Recent studies have strengthened the evidence for Epstein-Barr Virus (EBV) as an important contributing factor in the development of multiple sclerosis (MS). Chronic inflammation is a key feature of MS. EBV⁺ B cells can express cytokines and exosomes that promote inflammation, and EBV is known to be reactivated through the upregulation of cellular inflammasomes. Inflammation is a possible cause of the breakdown of the blood-brain barrier (BBB), which allows the infiltration of lymphocytes into the central nervous system. Once resident, EBV⁺ or EBV-specific B cells could both plausibly exacerbate MS plaques through continued inflammatory processes, EBV reactivation, T cell exhaustion, and/or molecular mimicry. Another virus, SARS-CoV-2, the cause of COVID-19, is known to elicit a strong inflammatory response in infected and immune cells. COVID-19 is also associated with EBV reactivation, particularly in severely ill patients.
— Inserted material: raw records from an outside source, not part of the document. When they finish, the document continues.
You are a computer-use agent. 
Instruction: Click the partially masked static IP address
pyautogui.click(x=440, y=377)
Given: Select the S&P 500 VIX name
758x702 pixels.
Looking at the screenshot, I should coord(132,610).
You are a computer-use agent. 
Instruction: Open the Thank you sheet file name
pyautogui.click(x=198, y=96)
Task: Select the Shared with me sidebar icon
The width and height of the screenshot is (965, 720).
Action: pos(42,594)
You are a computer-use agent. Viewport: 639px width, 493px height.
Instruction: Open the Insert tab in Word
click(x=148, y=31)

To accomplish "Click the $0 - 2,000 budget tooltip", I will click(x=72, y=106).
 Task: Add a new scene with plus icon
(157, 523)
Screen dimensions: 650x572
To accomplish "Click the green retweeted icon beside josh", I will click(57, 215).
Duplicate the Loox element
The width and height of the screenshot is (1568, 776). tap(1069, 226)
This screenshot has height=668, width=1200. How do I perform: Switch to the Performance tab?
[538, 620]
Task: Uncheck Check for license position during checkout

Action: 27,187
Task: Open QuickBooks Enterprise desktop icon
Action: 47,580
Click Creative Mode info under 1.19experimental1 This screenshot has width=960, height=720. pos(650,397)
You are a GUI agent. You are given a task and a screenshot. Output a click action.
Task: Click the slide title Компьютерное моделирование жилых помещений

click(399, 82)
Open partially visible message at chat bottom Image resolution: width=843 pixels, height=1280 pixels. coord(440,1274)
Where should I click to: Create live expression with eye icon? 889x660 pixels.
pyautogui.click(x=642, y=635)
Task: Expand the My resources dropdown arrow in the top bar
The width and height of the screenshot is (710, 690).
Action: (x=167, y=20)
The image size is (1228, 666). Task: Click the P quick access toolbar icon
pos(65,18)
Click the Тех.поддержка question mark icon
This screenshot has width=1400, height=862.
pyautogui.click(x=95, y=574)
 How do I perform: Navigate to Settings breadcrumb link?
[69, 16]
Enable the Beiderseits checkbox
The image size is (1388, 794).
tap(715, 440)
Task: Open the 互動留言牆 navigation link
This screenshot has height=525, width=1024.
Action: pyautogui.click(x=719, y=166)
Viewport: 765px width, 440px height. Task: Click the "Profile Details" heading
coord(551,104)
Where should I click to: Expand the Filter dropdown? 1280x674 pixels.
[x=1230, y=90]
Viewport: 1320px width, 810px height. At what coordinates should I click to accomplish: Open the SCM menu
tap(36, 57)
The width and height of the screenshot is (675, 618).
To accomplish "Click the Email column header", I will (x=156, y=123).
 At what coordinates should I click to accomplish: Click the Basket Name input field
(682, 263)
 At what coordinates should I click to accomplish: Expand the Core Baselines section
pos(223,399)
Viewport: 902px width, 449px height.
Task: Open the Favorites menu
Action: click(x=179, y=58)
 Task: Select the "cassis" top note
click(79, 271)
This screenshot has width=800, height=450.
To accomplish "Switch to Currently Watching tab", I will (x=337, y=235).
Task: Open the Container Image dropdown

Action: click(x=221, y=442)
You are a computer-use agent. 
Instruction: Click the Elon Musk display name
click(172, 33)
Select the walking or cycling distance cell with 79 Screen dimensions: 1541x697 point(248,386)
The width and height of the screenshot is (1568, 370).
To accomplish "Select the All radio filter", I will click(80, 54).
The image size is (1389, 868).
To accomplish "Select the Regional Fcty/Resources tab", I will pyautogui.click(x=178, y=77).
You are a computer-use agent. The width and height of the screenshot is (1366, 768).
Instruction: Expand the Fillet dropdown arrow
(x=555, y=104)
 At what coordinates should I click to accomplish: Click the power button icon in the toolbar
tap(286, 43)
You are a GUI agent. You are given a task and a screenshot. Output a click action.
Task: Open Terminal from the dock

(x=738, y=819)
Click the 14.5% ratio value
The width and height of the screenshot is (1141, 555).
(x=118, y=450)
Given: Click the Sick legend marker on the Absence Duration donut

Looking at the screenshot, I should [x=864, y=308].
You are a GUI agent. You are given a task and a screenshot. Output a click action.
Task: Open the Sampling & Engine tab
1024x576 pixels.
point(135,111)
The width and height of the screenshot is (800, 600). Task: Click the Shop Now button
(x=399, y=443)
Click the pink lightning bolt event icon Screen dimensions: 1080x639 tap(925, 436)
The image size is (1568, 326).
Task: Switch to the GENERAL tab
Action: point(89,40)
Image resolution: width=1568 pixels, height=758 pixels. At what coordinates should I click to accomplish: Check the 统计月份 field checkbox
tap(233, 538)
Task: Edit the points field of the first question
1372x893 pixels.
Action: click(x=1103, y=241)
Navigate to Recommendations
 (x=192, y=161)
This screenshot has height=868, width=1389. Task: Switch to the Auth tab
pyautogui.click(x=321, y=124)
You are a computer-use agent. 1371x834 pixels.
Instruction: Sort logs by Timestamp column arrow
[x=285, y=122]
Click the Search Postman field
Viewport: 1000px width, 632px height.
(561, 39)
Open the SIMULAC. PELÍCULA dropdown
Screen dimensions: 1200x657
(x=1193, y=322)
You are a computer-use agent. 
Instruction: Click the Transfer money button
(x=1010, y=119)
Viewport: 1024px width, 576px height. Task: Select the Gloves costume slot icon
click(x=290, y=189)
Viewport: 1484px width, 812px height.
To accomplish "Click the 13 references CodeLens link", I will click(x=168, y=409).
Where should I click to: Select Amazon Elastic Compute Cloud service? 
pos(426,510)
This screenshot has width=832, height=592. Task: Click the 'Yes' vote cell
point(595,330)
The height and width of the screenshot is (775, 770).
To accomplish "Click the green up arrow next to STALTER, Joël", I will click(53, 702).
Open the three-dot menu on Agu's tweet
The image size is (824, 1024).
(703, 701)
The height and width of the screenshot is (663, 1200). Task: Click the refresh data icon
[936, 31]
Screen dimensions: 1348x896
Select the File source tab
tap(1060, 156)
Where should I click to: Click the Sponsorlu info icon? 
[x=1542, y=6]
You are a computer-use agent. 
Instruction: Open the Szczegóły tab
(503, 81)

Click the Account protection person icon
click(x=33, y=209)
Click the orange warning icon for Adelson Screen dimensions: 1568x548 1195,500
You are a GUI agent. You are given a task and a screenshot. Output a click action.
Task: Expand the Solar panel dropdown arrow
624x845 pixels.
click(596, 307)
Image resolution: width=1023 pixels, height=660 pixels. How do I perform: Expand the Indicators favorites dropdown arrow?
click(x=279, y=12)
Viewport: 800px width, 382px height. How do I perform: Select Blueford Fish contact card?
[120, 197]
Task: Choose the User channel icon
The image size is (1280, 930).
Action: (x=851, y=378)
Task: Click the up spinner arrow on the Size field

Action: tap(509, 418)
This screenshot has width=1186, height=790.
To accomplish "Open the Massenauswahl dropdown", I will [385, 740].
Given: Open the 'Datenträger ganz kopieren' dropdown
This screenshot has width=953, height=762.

Following viral clearance, continued inflammation may be a contributor to post-acute sequelae of COVID-19 infection (PASC). Evidence of aberrant cytokine activation in patients with PASC supports this hypothesis. If unaddressed, long-term inflammation could put patients at risk for reactivation of EBV. Determining mechanisms by which viruses can cause inflammation and finding treatments for reducing that inflammation may help reduce the disease burden for patients suffering from PASC, MS, and EBV diseases.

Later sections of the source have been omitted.